So beschwert sich Adrian Ludwig, verantwortlich für die Flash-Plattform bei Adobe, dass Apple seine Geräte weiterhin einschränke, sowohl für Anbieter von Inhalten als auch Konsumenten. Damit zielt er auch auf das iPhone ab, das bis heute keine Flash-Inhalte wiedergeben kann. Zudem bemängelt Ludwig, dass das iPad im Gegensatz zu vielen anderen E-Book-Readern keine Bücher im ePub-Format anzeigen kann, die mit Apples Rechtemanagement-Technologie ausgestattet sind.
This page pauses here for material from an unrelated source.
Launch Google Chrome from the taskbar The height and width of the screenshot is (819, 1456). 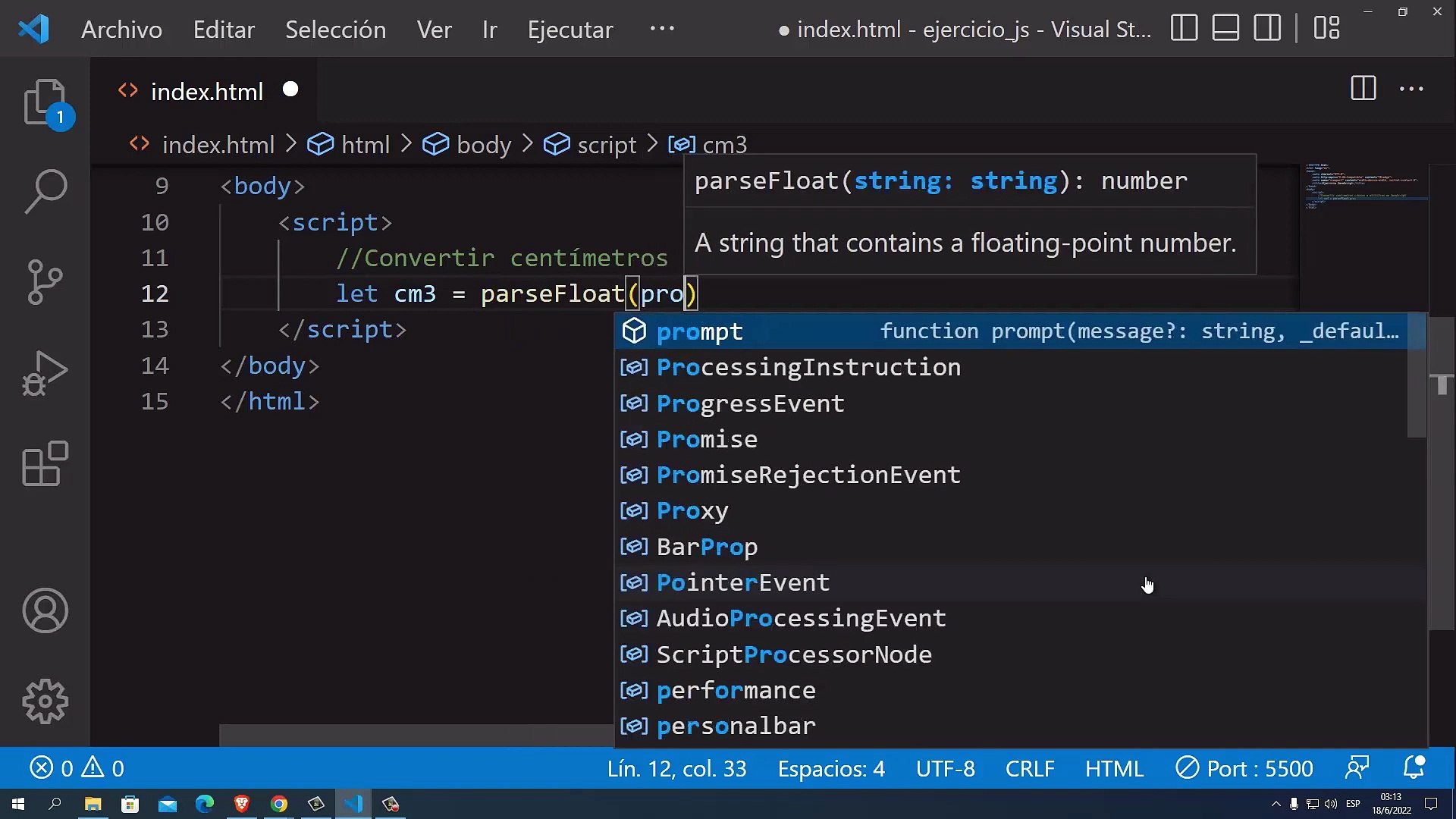tap(279, 804)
Ludwig bedauert, dass iPad-User ohne Flash 70 Prozent aller Internetspiele nicht spielen und 75 Prozent aller Webvideos nicht sehen können.

 

 

Ein Grund für Apples Entscheidung gegen Flash könnte der Ressourcenhunger sein, den das Multimedia-Format hat. Das war auch der Grund, warum Mozilla im aktuellen Release des Firefox Mobiles Flash abgeschaltet hat. Gerade auf mobilen Geräten, die nicht über die nötige Rechenkraft verfügen, sind solche Dinge ausschlaggebend. Apple könnte aber noch ein weiteres Motiv haben: Würde Flash auf dem iPad – oder dem iPhone – zugelassen, könnte es als Entwicklungsplattform für entsprechende Anwendungen genutzt werden. Kritiker glauben, dass Apple dies nicht recht sei, da man so die Kontrolle über die Geräte und die darauf installierte Software verliere. Auf den App Store wären Anwender dann nicht mehr unbedingt angewiesen. (Christian Lanzerath)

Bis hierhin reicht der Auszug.